• _Selected text_:
↓↓↓

One of his congregants is Laura Sliwicki. Sliwicki, 32, and her husband Lucas, 31, have been members for three years now. Sliwicki first met Yang when she was on her porch drinking. She had just come back from Chicago to Wausau and was having a pretty hard time. “We had a really in-depth conversation and I was crying by the end,” Sliwicki says. “I knew he was going to lead me to a more positive place.”
Both she and her husband are now in recovery, and she credits Yang with helping see her through. Sliwicki joined Yang in his church while it was still in his living room. Both Sliwicki and her husband are now dedicated to the church. She acts as a greeter, helping newcomers feel welcome when they arrive.
A promise kept
A photo of Yang during his service in Iraq.
Yang was born in a refugee camp in Thailand where he lived for the first seven years of his life. In the U.S., Yang’s family first lived in Merrill for a year, and he was one of only a few Hmong students in that district, as most Hmong refugees concentrated in the Wausau area.
His family moved to Wausau a year later, living with eight others in a two-bedroom upstairs duplex. In Wausau, there were far more Hmong students to hang out with and play flag football with, a common recess activity, Yang says. But when the school announced an organized flag football league, none of his fellow Hmong students wanted to join.
But Yang did. Knowing his family didn’t have a lot of money and that his best opportunity for sports was through the school’s extracurricular activities, he showed up for the flag football meeting anyway. “I still remember after school walking into that room, and there were all these blue eyes looking at me,” Yang says, “probably wondering what a Hmong kid was doing there. I got over that — I was a good athlete.”
Yang became an active student, signing up for everything that interested him, often as the only minority in whatever club or sport he joined, Yang says. He graduated from Wausau West, married, and started taking classes at UW-Stevens Point with the intent of being a TV broadcast journalist. “I wanted to be the next face of television,” Yang says. “The next Connie Chung.”
Then Sept. 11 happened. He felt compelled to sign up for the armed services, even though few Hmong young people did, and he wasn’t even a full citizen yet. Once again, that didn’t matter to Yang. “I felt a compulsion to do something to make America safer,” Yang said.
As part of the Wisconsin National Guard, he was called up to active duty in 2004. Most of his fellow soldiers thought he was Chinese, Yang says. His Hmong heritage usually took some explanation. Yang took it in stride. “I was used to being the only Hmong,” Yang says.
By Thanksgiving of 2004 he landed in Kuwait and after a few weeks, on his birthday, ended up in Samarra, one of the most dangerous areas during the Iraq War. “I thought to myself, ‘Yauo, if there is one place with a high probability of dying, it’s here.’”
And there Yang lost his friend and staff sergeant, in a region so dangerous locals were under curfew because of the threat of IEDs. That deadly patrol made Yang think long and hard. He made his promise to God after that, that whatever God asked him to do, he would.

↑↑↑

• _Data_:
↓↓↓

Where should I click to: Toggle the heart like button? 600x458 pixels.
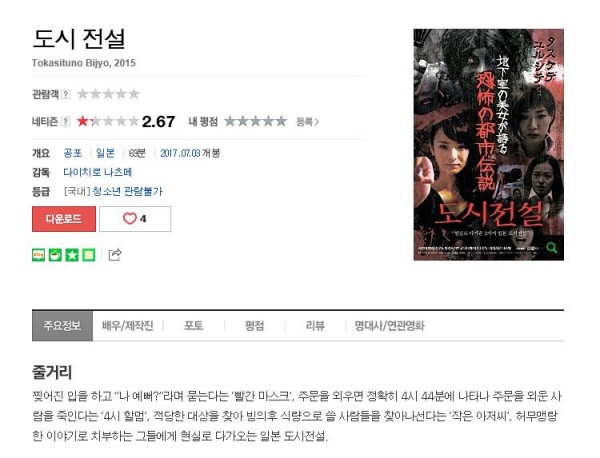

↑↑↑

• _Directions_:
- a) Update the article about Yang from "Yang was born" up to and including "wanted to join.", replacing "duplex" with "apartment".
- b) According to the article about Yang, where was he born?
- c) Continue the article about Yang from where it stops.
The lines come from a separate source and are unrelated to the article about Yang.

• _Outputs_:
- a)
Yang was born in a refugee camp in Thailand where he lived for the first seven years of his life. In the U.S., Yang’s family first lived in Merrill for a year, and he was one of only a few Hmong students in that district, as most Hmong refugees concentrated in the Wausau area.
His family moved to Wausau a year later, living with eight others in a two-bedroom upstairs apartment. In Wausau, there were far more Hmong students to hang out with and play flag football with, a common recess activity, Yang says. But when the school announced an organized flag football league, none of his fellow Hmong students wanted to join.

- b) In a refugee camp in Thailand.

- c)
Upon returning to Wausau, he didn’t immediately consider creating a new church. Life went back to normal following his tour of duty. Yang finished college, graduating with a teaching degree, and became a social studies teacher. He and his wife had their first child in 2007. He had a house, a job, a family. “Life got comfortable,” Yang says. He forgot about his promise to God.
Until he didn’t. By 2015, he felt this guilt creep in. God had seen him safely back to America, he says, but he hadn’t done anything to fulfill his part of the deal.
Around that time, two pastors (one Hmong, the other Caucasian) from two different churches asked him about starting, or “planting,” a new church. That seemed to be sign about his promise.
While reflecting on that idea, Yang noticed that he was a Hmong person in a church full of Hmong people. He thought about a Bible passage about gathering all nations, and he made his decision: He would plant a church in Wausau all right. And it would be the most ethnically diverse church in the area, bringing together people of all ethnicities and backgrounds.
Inspiring compassion
Yang held the first service in his living room in January of 2016, with a handful of Hmong families. He went out to the places most wouldn’t think to look for new members — homeless shelters, under the bridge near the library. He held Bible studies in jail.
Yang can be persuasive. He has a voice that doesn’t judge, Sliwicki says, and that makes someone feel welcome. “He has this warm aura about him,” Sliwicki says. “You feel drawn to him.”
Yang doesn’t steer away from tough conversations. Yang went to bat for Marathon County Administrator Brad Karger, when Karger faced suspension for joining a march following a rally held on The 400 Block.
Yang somehow finds time to be involved in so many community programs, Karger says. Yang is involved in Toward One Wausau, Healthy Marathon County, the Marathon County Housing and Homeless Coalition, the Marathon County Hunger Coalition, and the Dream Big Scholarship Committee. He’s the director of the Hmong Phoojywg Enrichment Program, a two-week Hmong language and cultural immersion for D.C. Everest and Wausau students.
“To me he’s the most amazing guy I ever met,” Karger says. “He does more in a day, a week, a month, than most people do in a year. He has six kids, a wife, works two full time jobs and volunteers for everything. I don’t know how he does it.”
Also inspired by Yang is Lora Hintze, who with her husband Ed, both 54, joined the church about a year ago. Hintze apologized for a delay in calling me back — she was in the middle of finding shelter for someone without a place to live. She also now performs ministry in the jail. Yang’s enthusiasm tends to rub off on his members.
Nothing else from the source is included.